Janganlah takut kepada mereka, sebab Tuhan, Allahmu, Dialah yang berperang untukmu.” (Bdk. Ul. 3: 22). Gagasan Yahweh sebagai pahlawan perang muncul dalam nyanyian Musa setelah Bangsa Israel berhasil menyeberangi Laut Teberau serta menenggelamkan pasukan berkuda Firaun yang mengejar mereka dari belakang. Dalam kisah-kisah sebelumnya, penggambaran karakter Yahweh yang berperang bersama dengan Israel pun telah telah didengungkan sampai adanya gambaran pengakuan dari orang Mesir untuk lari meninggalkan Israel karena Tuhanlah yang berperang bersama Israel (bdk. Kel. 14: 14.25). Adapun Yahweh sebagai pahlawan perang diangkat kembali dalam Kitab Yesaya dari masa pembuangan, ketika Bangsa Israel bersaksi tentang kekalahan Babilon dan pembebasan dari pembuangan. Maka dengan demikian, Allah sebagai pahlawan perang merupakan suatu pemahaman yang dipakai Bangsa Israel, untuk membuktikan kepada Bangsa Israel bahwa Allah setia terhadap perjanjian-Nya. Allah yang selalu menyertai, melindungi dan menolong mereka, supaya kehidupan bangsa Israel setia dan bergantung hanya kepada-Nya. Hal menarik lain dari penggambaran Yahweh sebagai pahlawan perang adalah mengenai sikap Bangsa Israel.

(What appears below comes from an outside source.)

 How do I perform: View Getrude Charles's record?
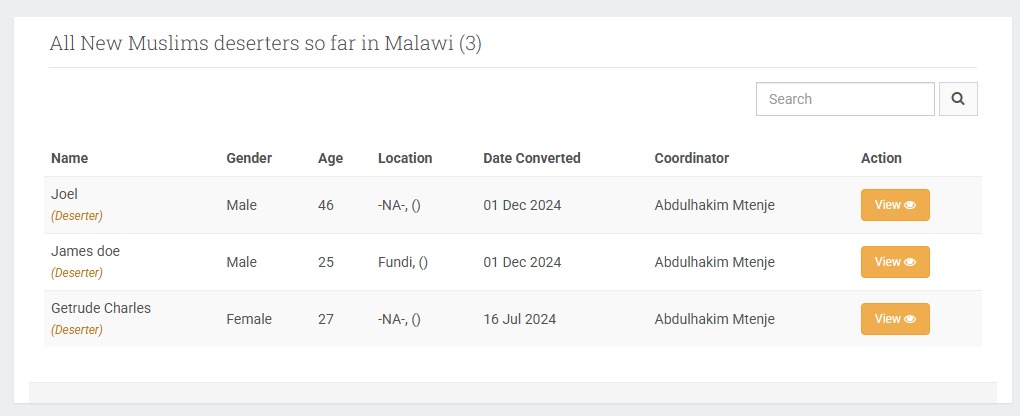pyautogui.click(x=895, y=319)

Secara khusus dalam saat-saat tertentu, orang Israel akan berdoa kepada Yahweh agar Sang Pahlawan juga bertindak menolong mereka. “Bangkitlah, Tuhan, dalam murka-Mu, berdirilah menghadapi geram orang-orang yang melawan aku….” (bdk. Mzm. 7:7). “Patahkanlah lengan orang fasik dan orang jahat, tuntutlah
kefasikannya, sampai Engkau tidak menemuinya lagi.” (bdk. Mzm. 10:15). Orang-orang Israel membayangkan bahwa Yahweh akan membantu mereka dalam keadaan yang darurat atau bahaya. Sehingga dalam keterancamannya, mereka berdoa agar Yahweh yang adalah pahlawan perang akan berperang demi kepentingan Israel. Hal ini juga masih berkaitan dengan penggambaran Breuggemann bahwa Yahweh yang adalah hakim yang adil akan bertindak bagi keadilan mereka (Israel) yang tertindas.[7]

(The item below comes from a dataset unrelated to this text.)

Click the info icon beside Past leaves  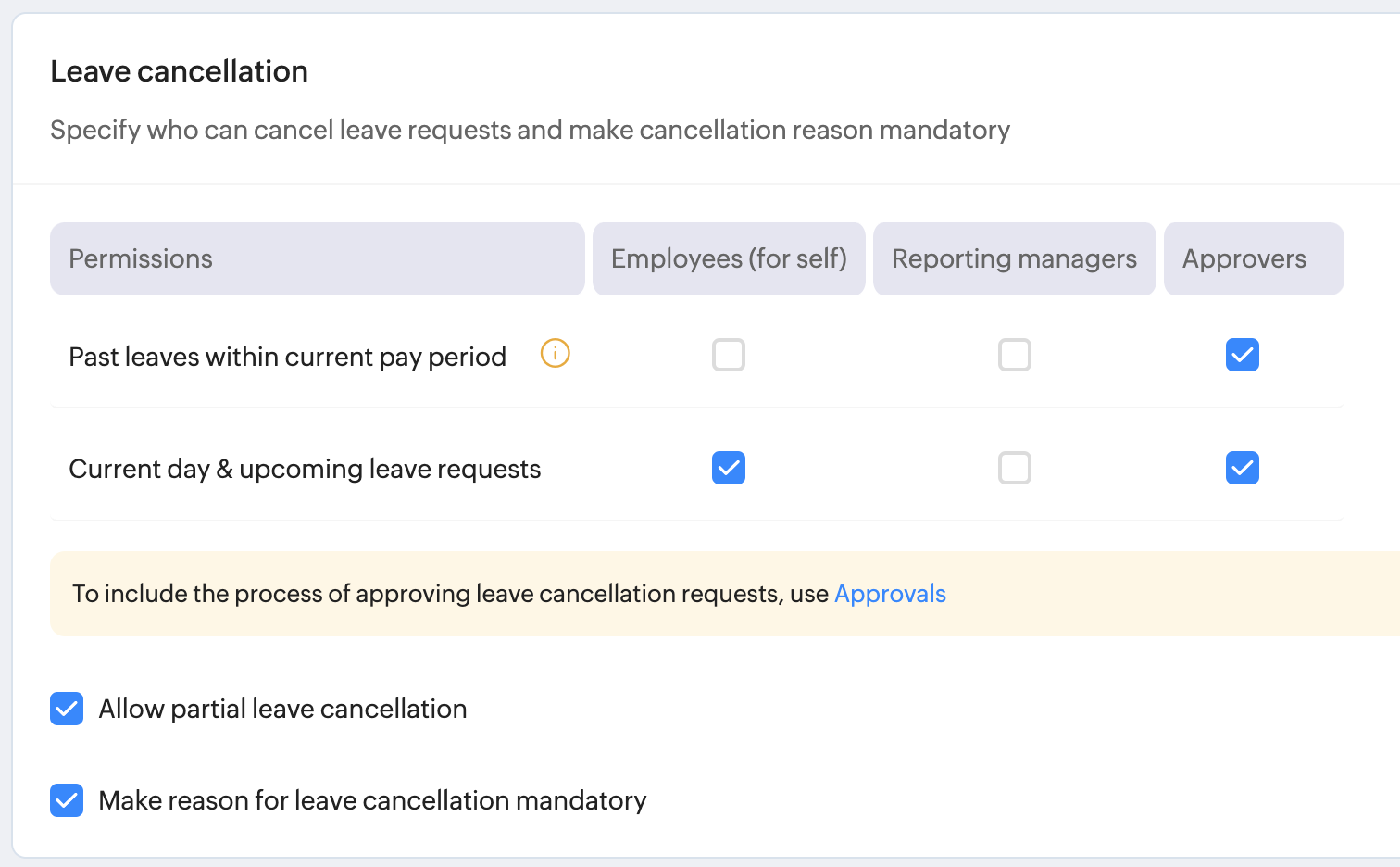coord(555,354)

            Pada titik ini dapat dilihat bahwa Allah dalam Perjanjian Lama mengumandangkan perang tidak maksudkan agar manusia boleh membunuh, menghancurkan sesama demi sebuah tujuan. Perintah untuk berperang adalah bentuk permenungan kepada manusia untuk dapat menjatuhkan sebuah pilihan yang bijaksana tentang apa yang baik dan buruk berdasarkan pertimbangan suara hati dan kehendak baik yang telah dianugerahkan Allah. Allah ingin mengukur sejauh mana rahmat yang telah Dia berikan sungguh digunakan untuk mencapai kematangan hidup yang selalu terarah pada kebaikan tertinggi/Summum Bonum, yakni Allah itu sendiri. Kehendak bebas sebagai anugerah dari Allah dalam diri manusia hendaknya difungsikan demi terwujudnya bonum commune. Hal ini sebenarnya mau mengajak kita untuk mencintai kehidupan. Perang atau berdamai adalah sebuah pilihan yang perlu dipilih manusia berdasarkan pertimbangan hati nurani. Selain itu, perang dalam Perjanjian Lama menunjukkan konsekuensi yang diterima manusia karena berpaling dari Allah yang setia. Perang yang dikobarkan Bangsa Israel adalah sikap Allah yang membinasakan setiap orang yang tidak setia pada iman akan Allah. Kelak, Allahpun menyatakan perang kepada Bangsa Israel yang tidak setia padanya dengan menggunakan tangan musuh.
 
Allah Mengasihi
Bila kata perang selalu mendominasi Perjanjian Lama, maka dalam Perjanjian Baru, perang berganti Cinta Kasih. Cinta Kasih merupakan titik dasar dari segala pengajaran Yesus. Yesus sebagai Logos Sarx Egeneto (Sabda yang menjelma menjadi daging/manusia), tidak lagi menyerukan peperangan melawan penjajah Romawi ataupun kepada para pemuka agama yang sering bertindak tidak adil, tetapi selalu mengutarakan Cinta Kasih dan bahkan hal ini menjadi hukum utama dan terutama. Yesus dengan tegas dan lantang menolak perang yang merendahkan martabat manusia yang mulia. Ini dibuktikan dengan menegur Petrus secara keras dalam drama penangkapan-Nya di Taman Getsemani. “Masukkan pedang itu kembali ke dalam sarungnya, sebab barangsiapa menggunakan pedang, akan binasa oleh pedang” (Mat. 26:52). Perang dalam Perjanjian Lama kini diberi arti baru dalam pengertian Cinta Kasih yang mendalam. Pandangan akan musuh berubah menjadi cinta dengan berseru: “Kasihilah sesamamu manusia seperti dirimu sendiri” (bdk. Mat. 22:39). Kasih kepada sesama berarti mengasihi Tuhan. Lebih lanjut, Yesus secara radikal menyerukan sebuah ajaran untuk mengasihi musuh. “Kasihilah musuhmu dan berdoalah bagi mereka yang menganiaya kamu” (Mat. 5:44). Pengajaran ini sungguh mengagumkan. Hal ini pernah diutarakan oleh Mahatma Gandhi, cendikiawan terkenal asal India, “Sungguh indah ajaran Kristen. Belum pernah kudapati ajaran ini dalam kitab manapun.”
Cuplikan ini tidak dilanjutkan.